The above is equivalent to:

class MyClass {     constructor() {         this.myProp = 42;         this.myProp2 = this.myProp;         this.myBoundFunc = () => { console.log(this.myProp); };          console.log(MyClass.myStaticProp); // Prints '42'         console.log(this.myProp); // Prints '42'         this.myBoundFunc(); // Prints '42'     } } MyClass.myStaticProp = 42; 

The features were added in the "Static Class Features" and "Class Fields" proposals by Daniel Ehrenberg et al. Google Chrome (and new Edge) started supporting both proposals in version 72, equivalent to Node.js 12+. Firefox supports public instance fields since version 69 and static instance fields since version 75. Safari supports both since version 14.1. See more info at caniuse.com.

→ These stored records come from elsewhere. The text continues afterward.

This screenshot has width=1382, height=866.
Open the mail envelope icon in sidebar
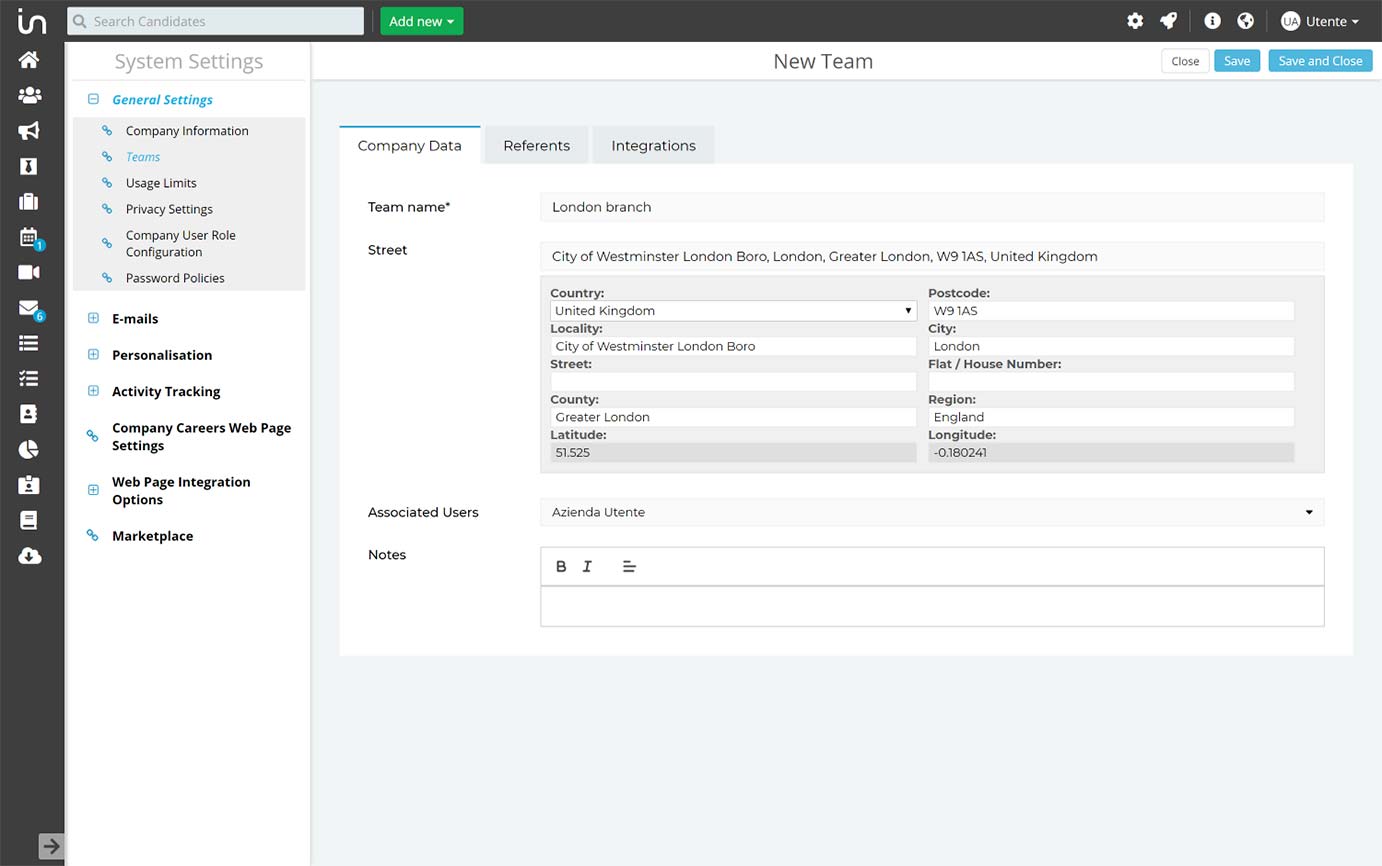click(x=30, y=309)
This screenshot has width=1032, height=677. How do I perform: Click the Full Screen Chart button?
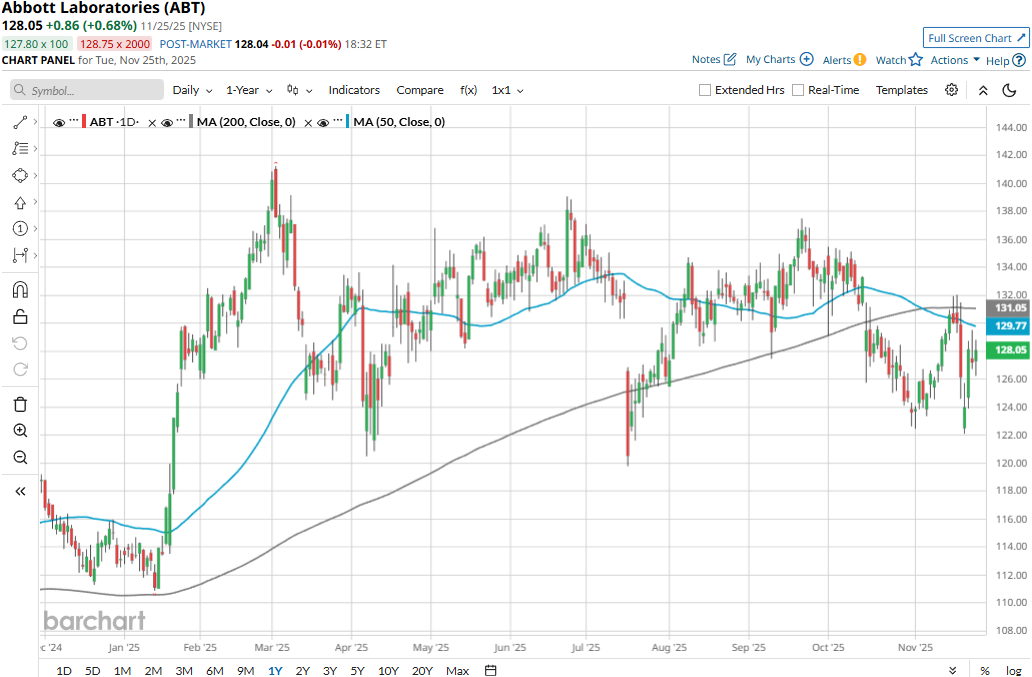coord(976,38)
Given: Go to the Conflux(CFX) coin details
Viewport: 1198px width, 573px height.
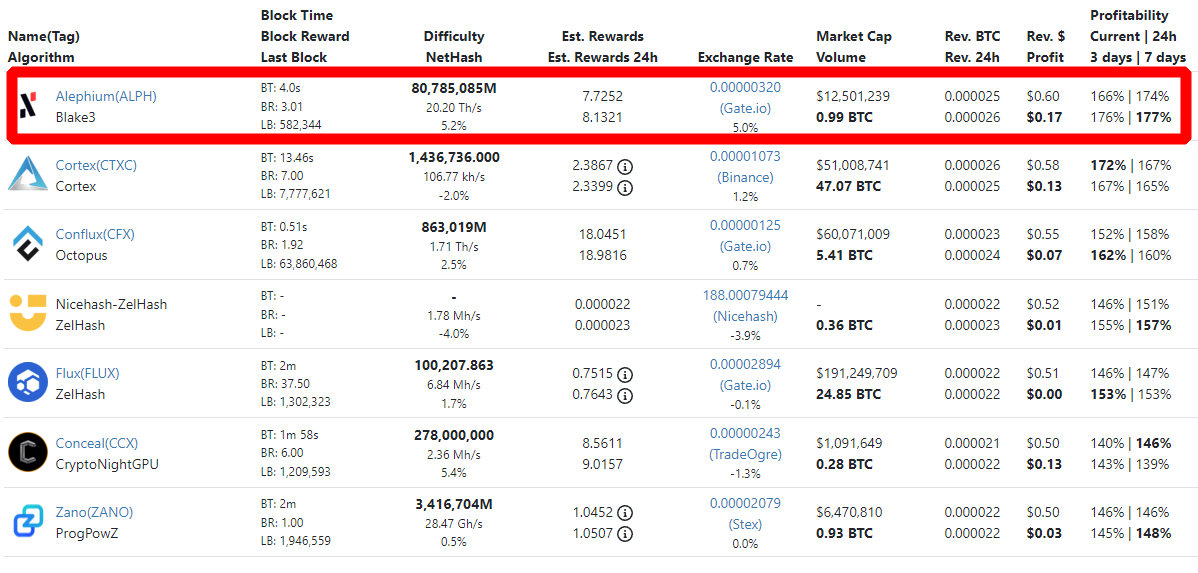Looking at the screenshot, I should (95, 234).
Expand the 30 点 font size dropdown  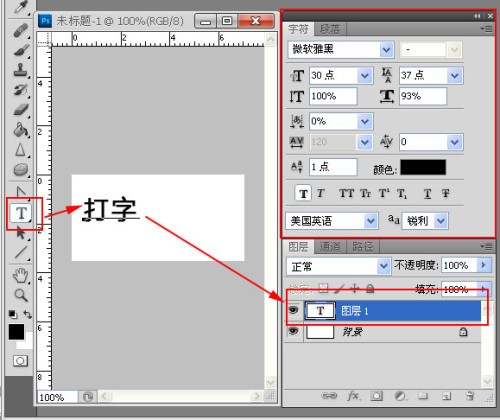tap(365, 76)
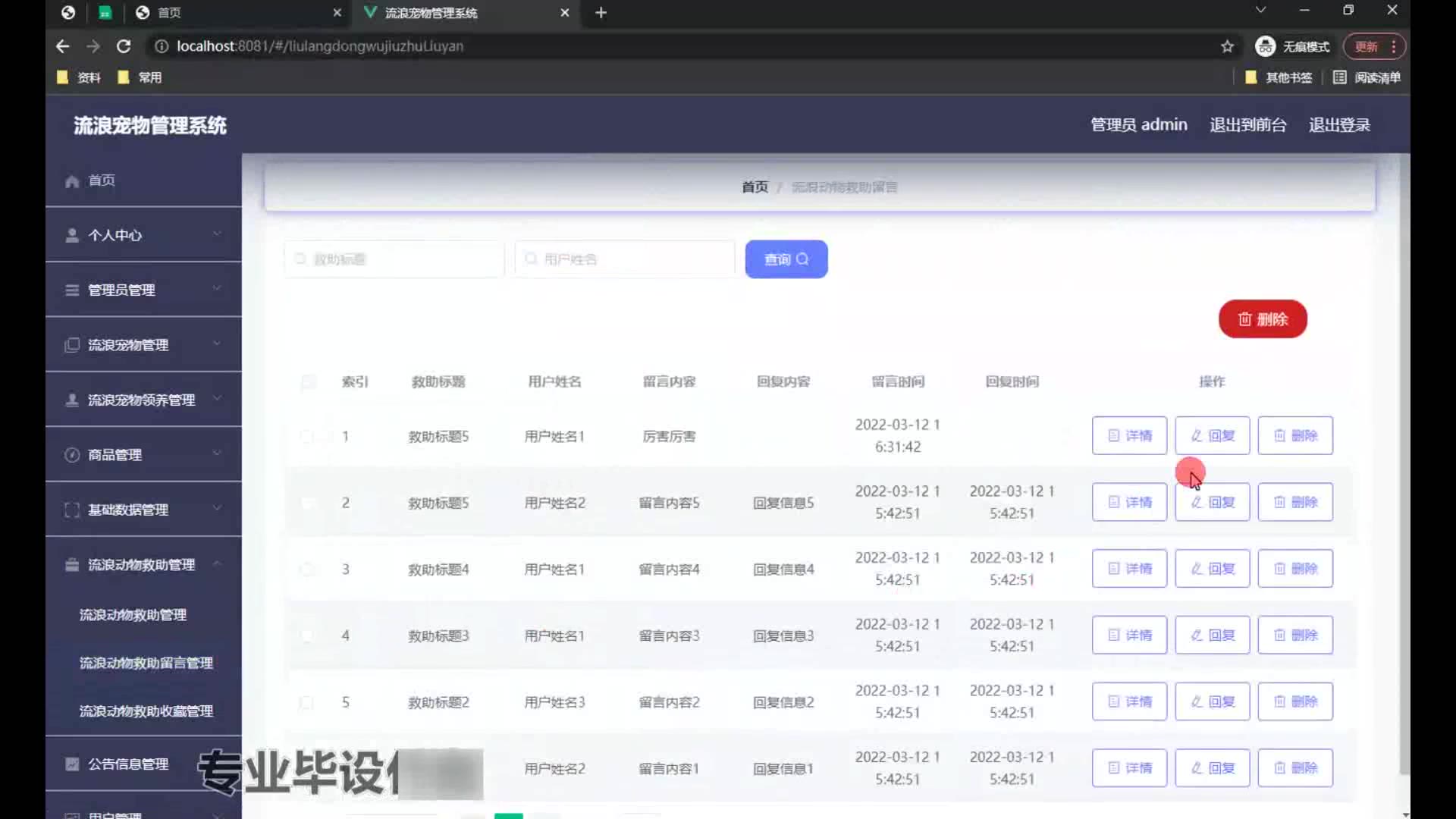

For older browsers that don't yet support these features, you can use Babel to transpile class fields. This requires @babel/plugin-proposal-class-properties to be enabled (enabled by default in @babel/plugin-env starting from v7.14.0).


Compared to @kangax's solution of declaring a getter, this solution can also be more performant, since here the property is accessed directly instead of through calling a function.


Edit: A unified class fields proposal is now at stage 3.

Edit (February 2020): The static class features have been split out into a different proposal. Thanks @GOTO0!

Edit (March 2021): With the exception of Safari, all major browsers released after April 2020 now support this feature!

Edit (June 2021): Both proposals are accepted by TC39, the ECMAScript language committee, and Safari shipped this feature in version 14.1!